Twitter has confirmed that a serious system vulnerability that allows a hacker to steal sensitive information like linked phone number and email address for an account was exploited earlier this year, but it has now been patched. The vulnerability was associated with Twitter’s log-in flow, where a bad actor could enter a phone number or email address, and find out what Twitter account was associated with it.
The social media platform was made aware of the incident in January 2022, and a patch was immediately issued, but not before it was abused to steal the data of 5.4 million accounts. Twitter says no passwords were leaked as part of the hack, however, the company is yet to identify all the accounts affected. The company will be reaching out to the accounts that it knows were targeted, notifying the owners that their account data was up for grabs on a dark web forum.
While 5.4 million is a staggering number in itself, the risks are high for pseudonymous accounts that want to hide their identity for various reasons. The best example would be whistleblower accounts, which face risks of retaliatory action from deep-pocket companies as well as state agencies.
What happened behind the scenes?
Alberto Garcia Guillen/Shutterstock
In January, a cybersecurity expert with the username “zhirinovskiy” reported a Twitter vulnerability on the HackerOne forum. The user explained in detail how the log-in pipeline vulnerability works and how easy it was to execute within a few steps. The key takeaway was that by just using a phone number or email address, a malicious party could find out the linked Twitter account. The flaw was found in Twitter’s Android app.

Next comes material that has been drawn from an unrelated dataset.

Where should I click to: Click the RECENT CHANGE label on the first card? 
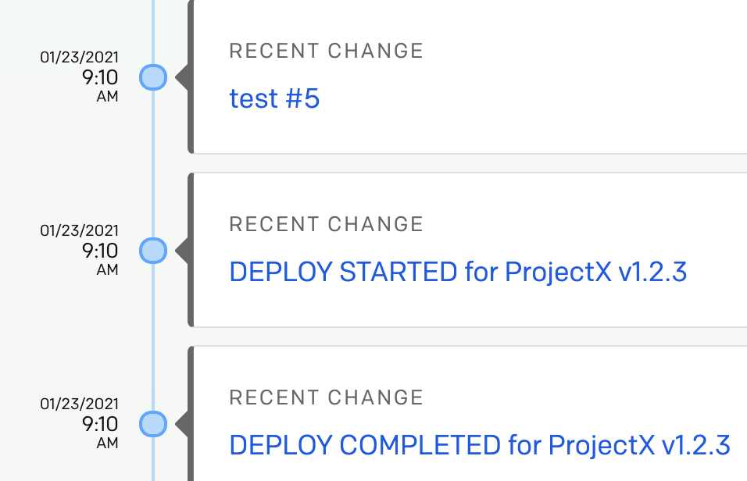point(326,51)
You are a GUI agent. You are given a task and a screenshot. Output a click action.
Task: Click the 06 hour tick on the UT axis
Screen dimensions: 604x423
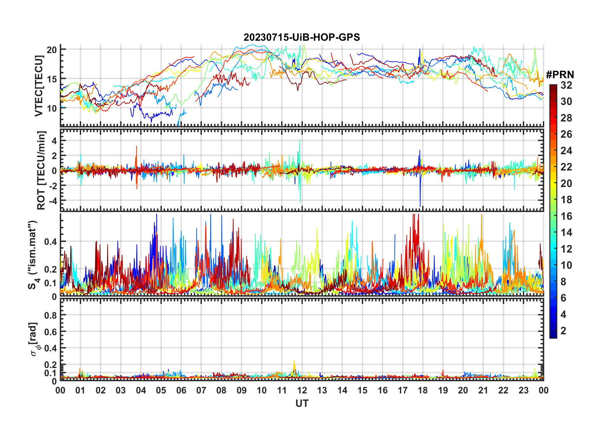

Roughly two weeks later, a Twitter employee confirmed that the issue was fixed and also awarded a bug bounty worth $5,040 to zhirinovskiy for finding and helping fix the “valid security issue” (via Restore Privacy). However, the patch arrived too late. According to Restore Privacy, a bad actor going by the username “devil” had already exploited the security flaw to scrape the data of 54,85,636 Twitter accounts.
The stolen data was then listed for sale on the notorious dark web hacking community called Breached Forums. “These users range from Celebrities, to Companies, randoms, OGs, etc.” the hacker wrote in his post (via Restore Privacy). The authenticity of the data was verified by the hacker as well as the experts over at Restore Privacy. Interestingly, the hacker demanded a paltry sum of $30,000 for the data belonging to over 5.4 million Twitter accounts.
Twitter also authenticated the leaked information and confirmed that the leak was legitimate. Worryingly, BleepingComputer reports that two parties actually purchased the stolen user data, with the intention of releasing it for free on the internet . Twitter, on the other hand, is asking users to take preventive security measures such as enabling two-factor authentication or using hardware security keys to keep their accounts safe.
Interestingly, this is not the first security incident of its kind for Twitter. In 2019, Twitter revealed details of a bug that allowed the matching of 17 million phone numbers to their respective Twitter accounts. This happened just a few months after Twitter CEO Jack Dorsey’s account was hacked to post antisemitic messages and racial slurs.
Irrespective of the scale of the latest breach, the risks are very much real, especially for pseudonymous accounts that are under the scanner of state agencies or other parties with vested interests. Twitter itself revealed a few weeks ago that requests for content takedown from state actors have reached an all-time high, especially in markets like India, where the government is increasingly cracking down on journalists, human rights activists, and political opponents.